* What you have to do: Scale the items below from the line containing "You are a GUI" through the end of the items, both ends included, by repeating those lines with their requests and multiplying every coordinate in the answers by 0.25, rounding to whole numbers with halves going up. Return only these lines, without the pictures.

-- -- --

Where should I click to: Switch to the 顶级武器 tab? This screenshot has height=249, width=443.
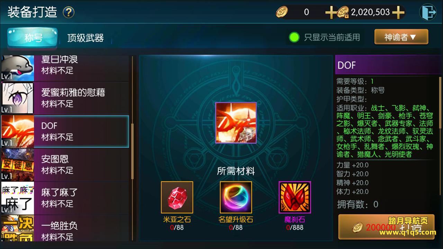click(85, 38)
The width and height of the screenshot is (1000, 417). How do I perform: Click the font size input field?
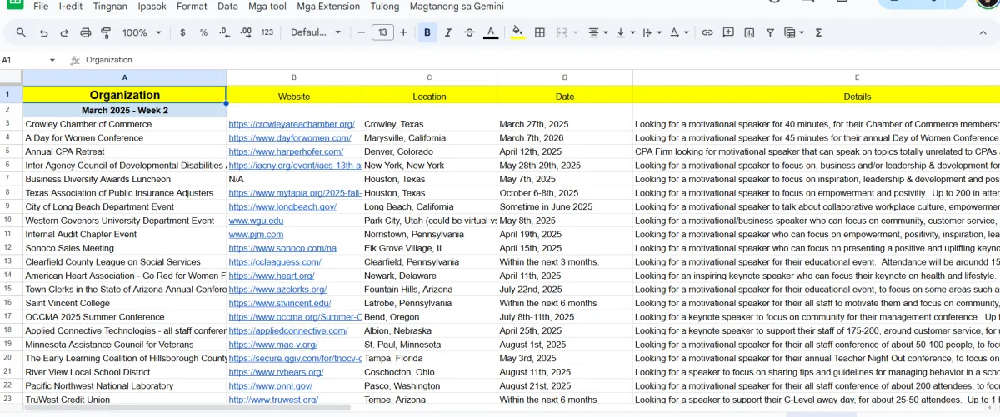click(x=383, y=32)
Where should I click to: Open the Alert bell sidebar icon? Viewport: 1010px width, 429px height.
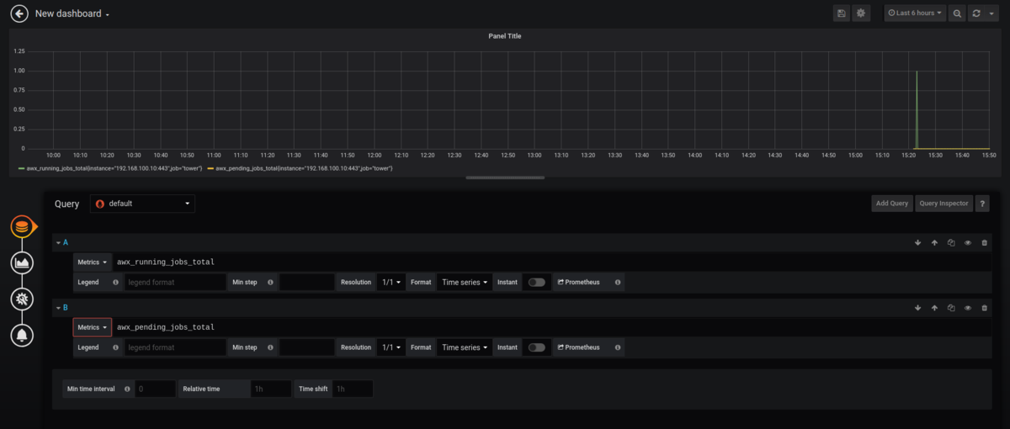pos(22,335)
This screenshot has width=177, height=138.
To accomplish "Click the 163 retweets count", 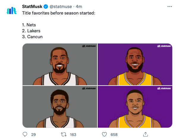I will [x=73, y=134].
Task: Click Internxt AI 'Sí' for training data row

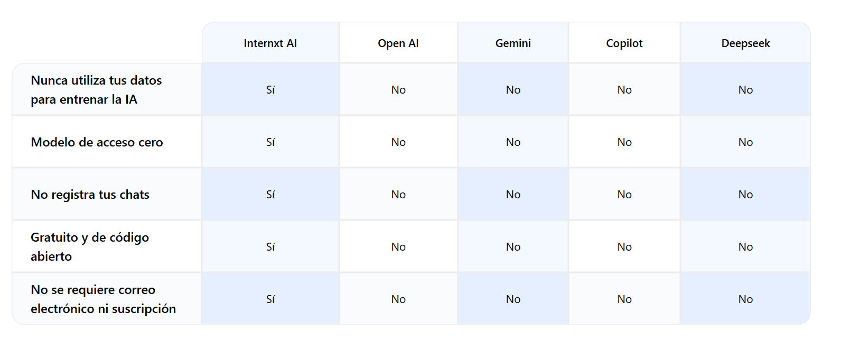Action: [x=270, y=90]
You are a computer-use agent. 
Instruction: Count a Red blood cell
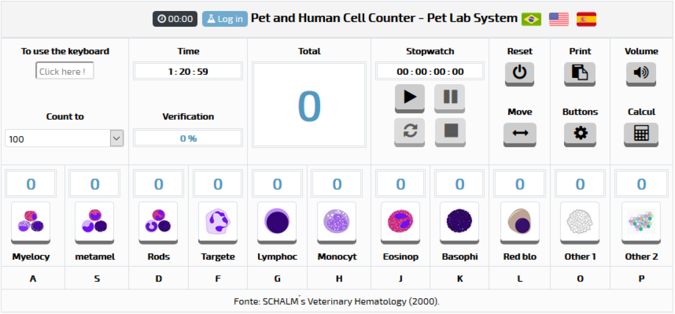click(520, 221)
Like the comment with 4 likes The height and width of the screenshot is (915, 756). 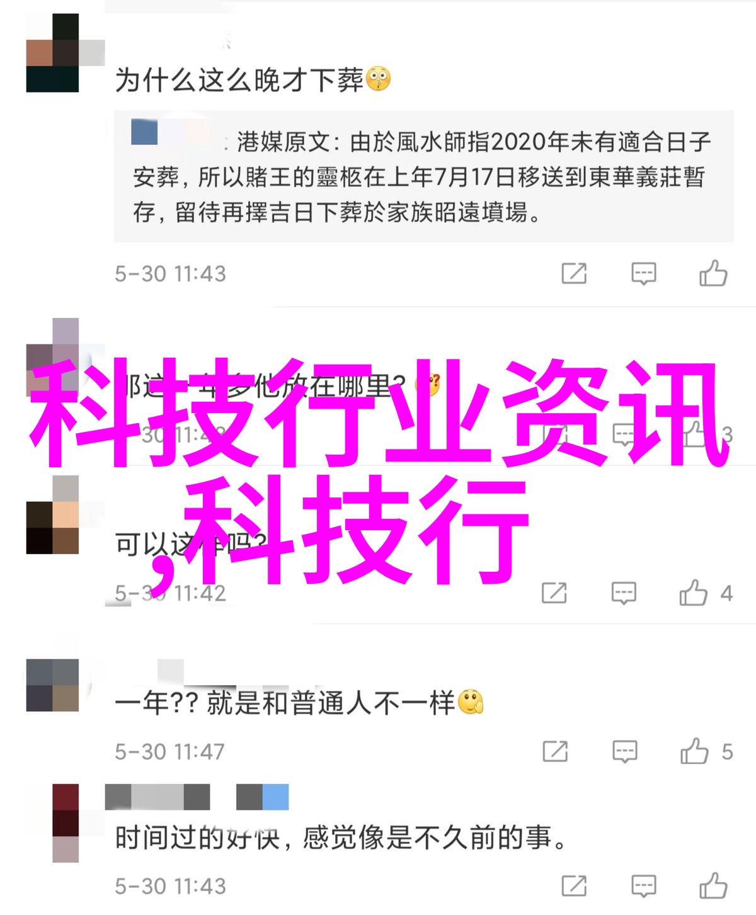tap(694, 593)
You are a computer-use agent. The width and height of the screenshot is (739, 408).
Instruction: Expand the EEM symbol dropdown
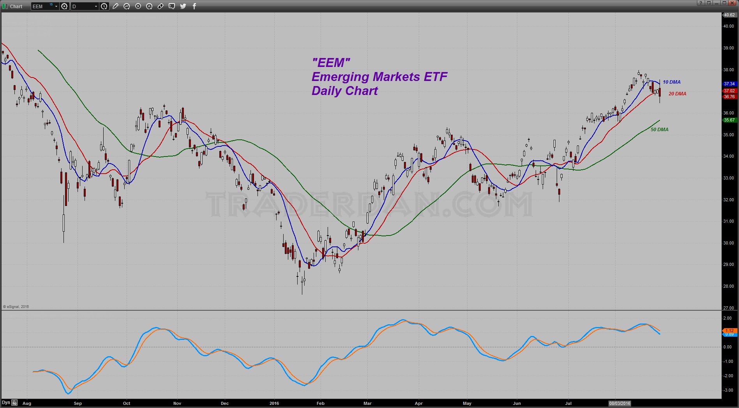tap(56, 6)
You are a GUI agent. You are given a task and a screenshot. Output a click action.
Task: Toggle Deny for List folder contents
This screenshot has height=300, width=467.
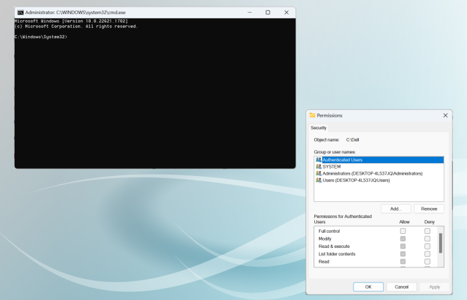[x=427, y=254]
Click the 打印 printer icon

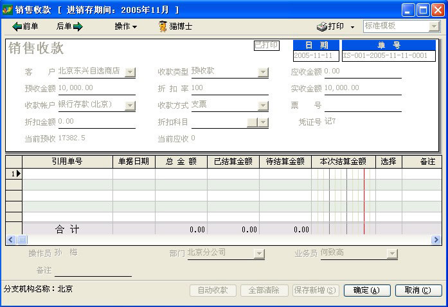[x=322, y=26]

-- -- --

* Answer for this exercise:
You are a GUI agent. You are given a task and a screenshot. Output a click action.
Task: Toggle Deny for List folder contents
This screenshot has height=300, width=467.
[x=107, y=64]
Click the 打印 printer icon

[x=81, y=7]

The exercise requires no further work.